FRC corporate reporting focus areas for 2020 and beyond

14 January 2020

The FRC announced its corporate reporting focus areas for the coming reporting season and beyond immediately after the purdah restrictions had been lifted following the December General Election.

Focus topic areas

As in previous years, the FRC’s Corporate Reporting Review team will supplement its routine reviews of annual reports with four thematic reviews (expected to be published in late autumn 2020) covering:

  • IFRS 16: review of disclosures in the first year of implementation
  • IFRS 15: a deeper dive
  • Cash flows and liquidity disclosures
  • The effects of the decision to leave the EU on companies’ disclosures.

The IFRS 16 thematic review will assess the extent to which the findings of the FRC’s 2019 review of interim reports have been addressed by considering how a sample of companies apply IFRS 16 to their annual report. The IFRS 15 ‘deeper dive’ will focus on certain findings in its 2019 thematic review on the adoption of that standard.

Expanding on the cash flow statement thematic review, the FRC noted that it considers it unsatisfactory that it finds many examples of basic errors in the cash flow statement, often from a desktop review of the financial statements. It highlights its 2019 Financial Reporting Lab Report on Disclosures on the Sources and Uses of Cash and reiterates that understanding the generation, availability, and use of cash is fundamental to investors. It makes clear that they require reliable and thorough analysis of how cash is generated and spent, as the figures presented in the cash flow statement are used as the starting point for a number of performance measures.

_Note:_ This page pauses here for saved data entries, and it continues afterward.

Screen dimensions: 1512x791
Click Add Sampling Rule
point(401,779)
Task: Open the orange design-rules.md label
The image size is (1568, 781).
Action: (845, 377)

The thematic will consider how the presentation of the cash flow statement and disclosures can help readers assess the ability of the company to generate cash flows and the cash flow needs of the company. The FRC has identified the following specific areas where improvements can be made. It expects:

  • Cash flow statements to follow the treatments prescribed in IAS 7, where provided, and to be free from basic errors
  • Disclosure of accounting policies for complex transactions where the cash flow presentation is judgemental and, where relevant, any significant accounting judgements applied in the cash flow statement
  • Company specific disclosures of liquidity risk consistent with disclosures given for going concern and the viability statement
  • Where material, disclosure of supplier financing arrangements, including the impact on cash flows and the presence of any concentrations of liquidity risk
  • Disclosure of what constitutes cash and cash equivalents, including any restrictions on the availability of cash
  • Compliance with the ESMA Guidelines for cash flow based Alternative Performance Measures.

The Corporate Reporting Review team will also contribute to a planned FRC-wide project focusing on climate change, by reviewing the relevant disclosures given in companies’ annual reports - something on which it has already provided guidance.

Priority sectors

Priority sectors are those considered by the FRC to be particularly high risk in terms of corporate reporting and audit by virtue of particular economic or other pressures. Although the annual reports selected will by no means be limited only to entities in the following priority sectors, companies operating in the following economic sectors will be at a heightened risk of review:

  • Financial Services
  • Retail, including retail property and travel and leisure
  • Construction and materials
  • Manufacturing.

If you receive a letter from the FRC’s Corporate Reporting Review team, whatever the content, it is highly advisable that you contact your auditors immediately for assistance and advice as to how to approach it.